Stored data entries =>
···

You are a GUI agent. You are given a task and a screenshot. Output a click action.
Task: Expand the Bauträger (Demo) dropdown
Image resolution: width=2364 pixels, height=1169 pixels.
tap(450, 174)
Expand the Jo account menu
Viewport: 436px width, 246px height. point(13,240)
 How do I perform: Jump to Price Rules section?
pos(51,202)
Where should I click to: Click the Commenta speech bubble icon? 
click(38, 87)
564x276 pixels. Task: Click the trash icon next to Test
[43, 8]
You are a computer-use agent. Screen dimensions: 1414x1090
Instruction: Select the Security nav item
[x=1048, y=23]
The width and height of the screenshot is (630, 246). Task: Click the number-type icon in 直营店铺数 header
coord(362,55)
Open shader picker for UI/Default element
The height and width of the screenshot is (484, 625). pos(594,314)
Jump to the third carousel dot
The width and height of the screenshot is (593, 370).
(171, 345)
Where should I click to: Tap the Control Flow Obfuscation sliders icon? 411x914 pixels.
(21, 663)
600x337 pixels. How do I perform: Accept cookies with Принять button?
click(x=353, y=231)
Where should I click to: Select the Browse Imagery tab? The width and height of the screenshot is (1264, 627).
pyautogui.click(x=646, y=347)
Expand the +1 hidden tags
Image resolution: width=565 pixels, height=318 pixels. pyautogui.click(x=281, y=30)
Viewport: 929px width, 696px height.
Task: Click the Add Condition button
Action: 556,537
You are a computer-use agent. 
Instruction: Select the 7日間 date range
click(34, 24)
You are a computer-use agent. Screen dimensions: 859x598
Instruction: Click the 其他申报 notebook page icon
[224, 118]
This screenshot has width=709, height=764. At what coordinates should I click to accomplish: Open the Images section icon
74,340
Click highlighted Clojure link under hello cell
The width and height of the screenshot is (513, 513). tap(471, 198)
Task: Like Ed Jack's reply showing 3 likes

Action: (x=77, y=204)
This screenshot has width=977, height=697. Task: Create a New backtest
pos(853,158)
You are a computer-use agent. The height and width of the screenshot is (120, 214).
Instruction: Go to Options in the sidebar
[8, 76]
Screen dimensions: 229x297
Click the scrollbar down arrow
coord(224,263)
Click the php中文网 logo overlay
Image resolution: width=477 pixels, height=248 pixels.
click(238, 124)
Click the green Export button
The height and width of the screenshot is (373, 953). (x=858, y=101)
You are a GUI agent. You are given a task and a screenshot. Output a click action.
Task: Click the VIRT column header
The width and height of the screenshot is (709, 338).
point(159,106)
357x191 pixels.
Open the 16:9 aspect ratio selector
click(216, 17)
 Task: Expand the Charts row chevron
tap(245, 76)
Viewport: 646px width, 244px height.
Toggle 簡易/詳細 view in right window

···

Problem details =>
Read through the data above. Report each line that has the word "dimensions".

Response area =>
You are a computer-use agent. Screen dimensions: 1414x1090
You are a computer-use agent. Screen dimensions: 859x598
Screen dimensions: 229x297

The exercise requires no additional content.